On ABC, Sen. Edward Kennedy, D-Mass., jumped in to answer a question intended for Specter, prompting Specter to joke, "I heard the filibuster starting a little early."
With Republicans holding power in the White House and Congress, conservatives see the Supreme Court as the final obstacle to control of all branches of the federal government.
Liberals say that given O'Connor's swing position on the court, Bush must choose a consensus conservative a move that would risk alienating the president's far-right base but would avoid a political war.
Schumer provided this description of his proposed summit aimed at avoiding a bruising battle that interest groups on left and right are girding for: "We roll up our sleeves, let down our tie and discuss things all day long. Would that help? Who knows." He added, "It can't hurt."
Republicans are looking for less consultation, not more.
"It's not our job to determine who ought to be picked," said Republican Sen. Mitch McConnell of Kentucky, who is not on the judiciary committee.
Republicans urged Democrats to accept the idea that Democratic nominees historically had been given ample leeway, and that Republican nominees should be given the same consideration.

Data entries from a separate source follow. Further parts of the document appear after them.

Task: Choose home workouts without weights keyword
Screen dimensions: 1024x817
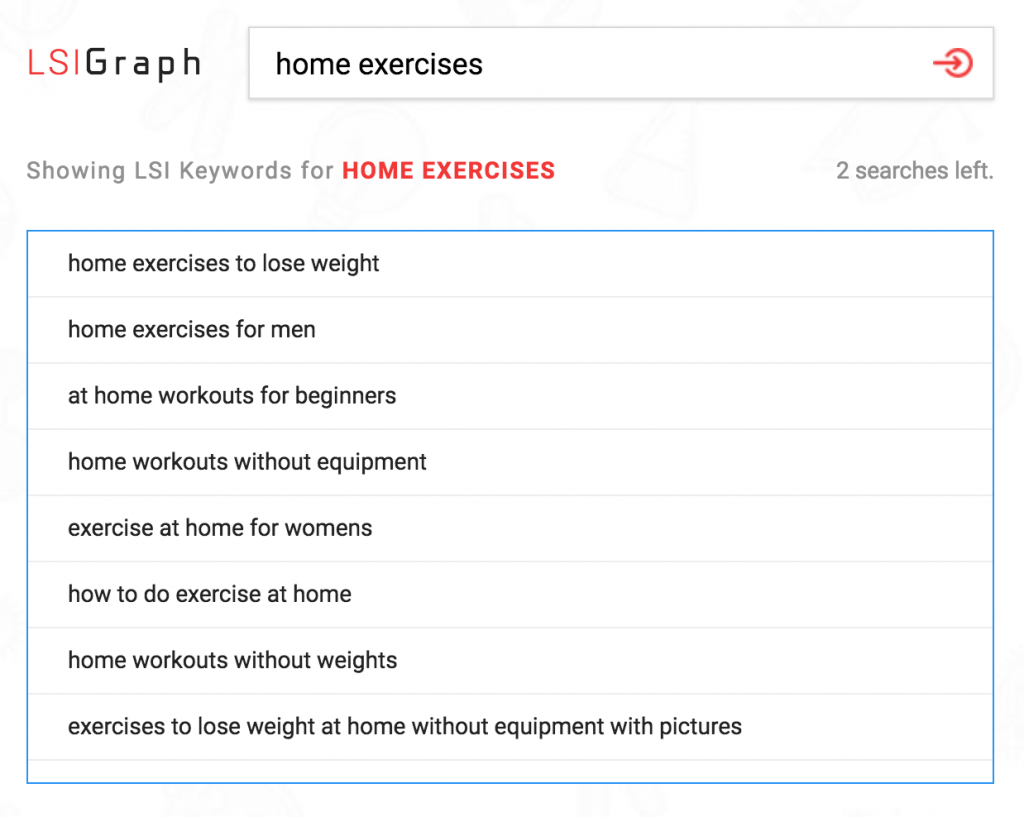Action: coord(231,660)
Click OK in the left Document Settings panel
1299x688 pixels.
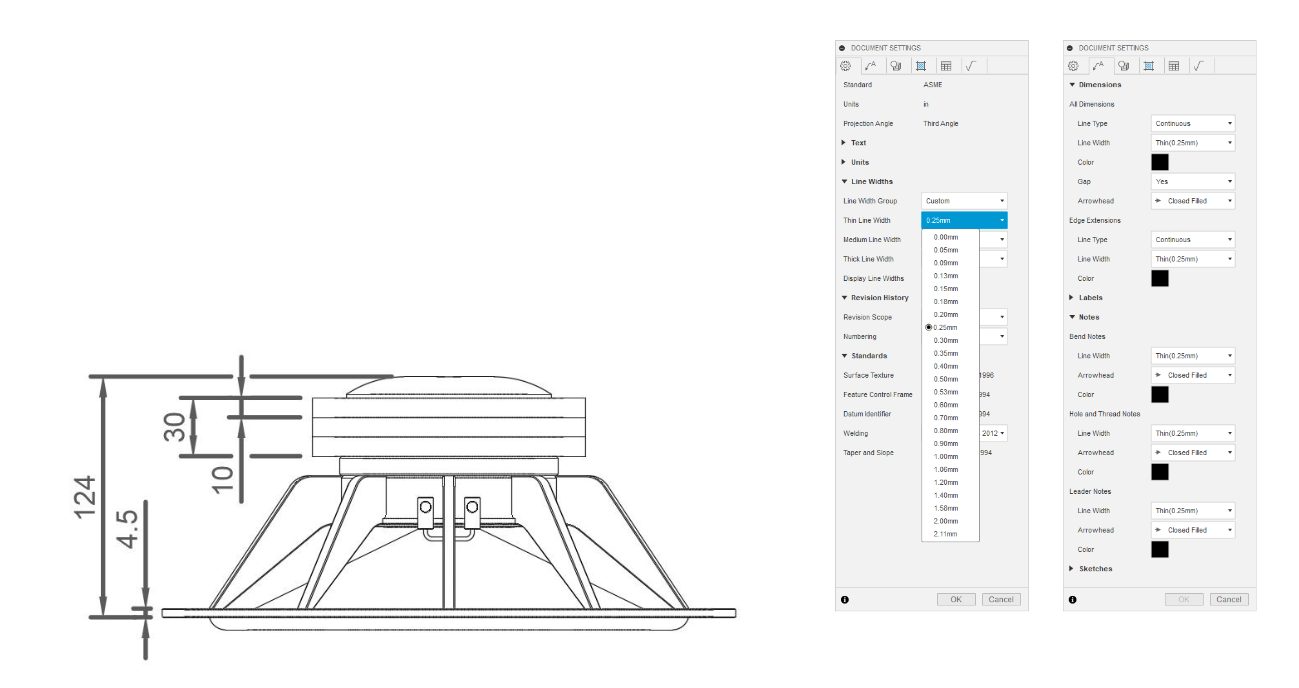coord(955,599)
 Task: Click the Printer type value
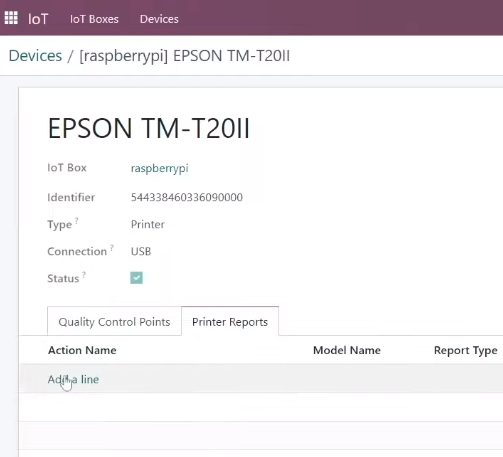coord(147,224)
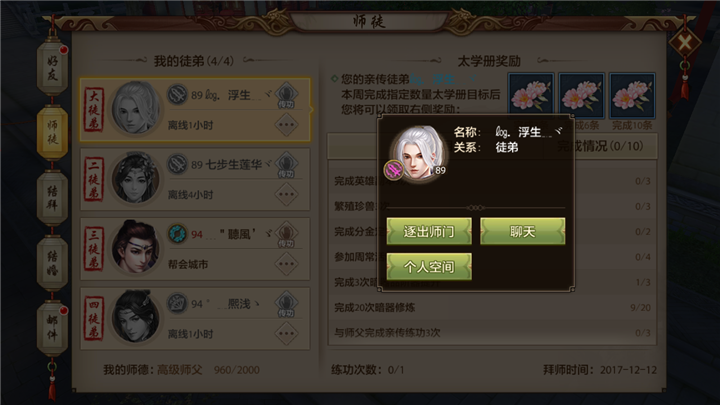The width and height of the screenshot is (720, 405).
Task: Open the 好友 lantern tab
Action: (52, 68)
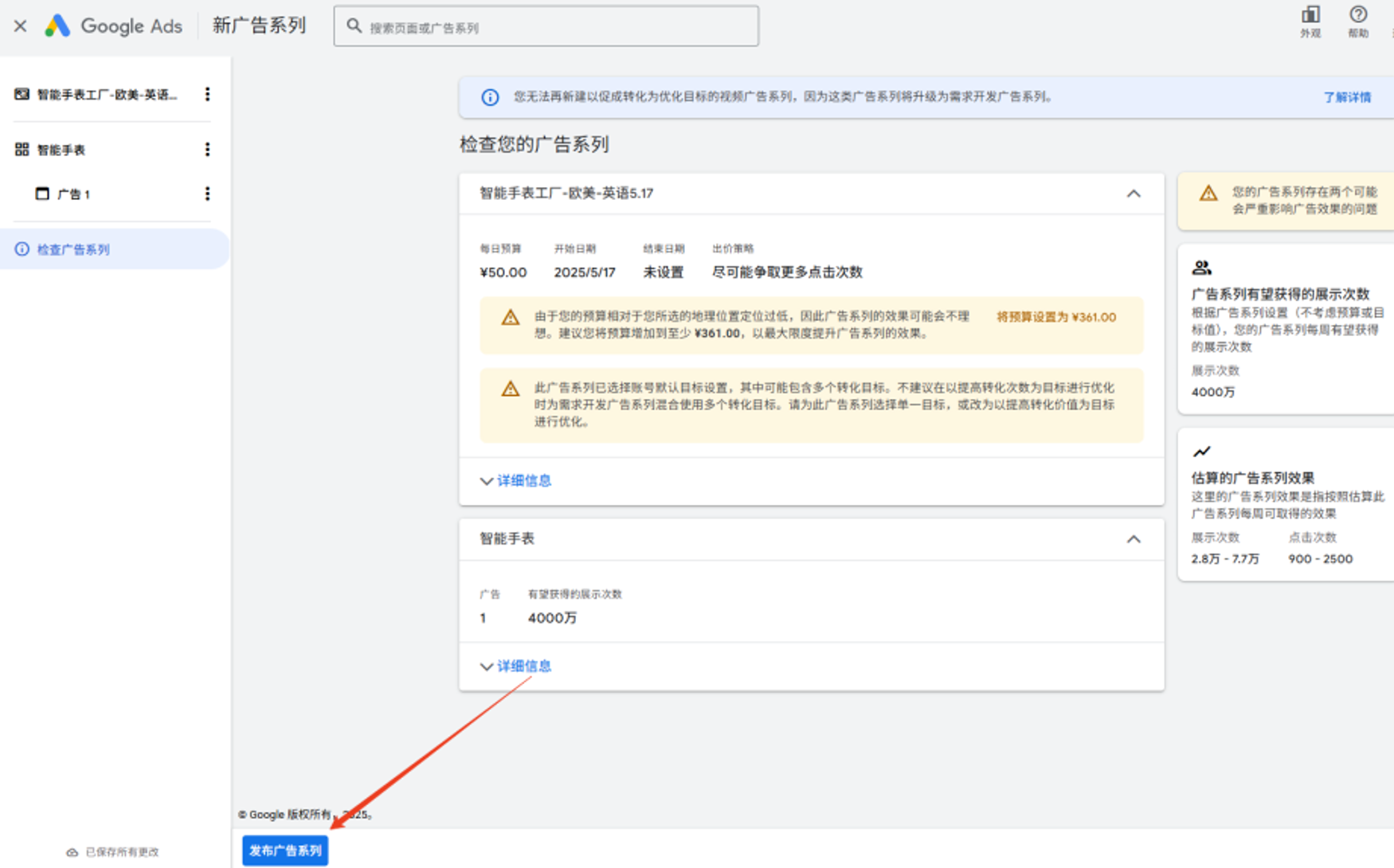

"Ruth Bader Ginsburg was a general counsel for the American Civil Liberties Union, yet she was overwhelmingly confirmed," said Sen. John Cornyn, R-Texas. "She wasn't asked about her earlier writings on whether laws banning prostitution were unconstitutional."
Still a powerful memory for the Senate is the 18-year-old fight that ended in defeat for Republican Supreme Court nominee Robert Bork, who was seen as too extreme in his conservative views.
"I wish we could drop these political terms for the court because the court is all too political now," Bork said.
Leahy appeared on NBC's "Meet the Press," Schumer and Cornyn on ABC's "This Week," Biden on CBS's "Face the Nation," McConnell on Fox News Sunday and Bork on CNN's "Late Edition."
"Senate Judiciary Committee members crystalized the debate over Justice Sandra Day O'Connor's replacement on Sunday, making clear that a hard-line conservative would trigger a furious battle on Capitol Hill that could touch off a Democratic filibuster."
Anybody to the right of Stalin is too conservative for dems.
This is the heart of the problem, right now the pivot is too far to the left.
You're right, BG. I really do think that most of the pols on the GOP side believe in the concept of fair play and reasonable discussion, even if the other side does not. But they seem to be continually surprised and befuddled by Rat attacks. I really do think they are a little afraid of bullies like Kennedy and Leahy.
That's precisely what he'll do if he chooses Gonzales. Bush had said some time ago that he would hold Scalia and Thomas as examples of the sort of judicial temperament he admires and would choose. If he doesn't follow his own expressed preference and nominates someone "moderate" (read liberal), it will be a great betrayal of conservatism.
Bush is not the problem. The spineless, gutless, ball-less, clueless "Republican" "majority" is the problem. Heck, they'd probably reject Arlen Specter as "too conservative."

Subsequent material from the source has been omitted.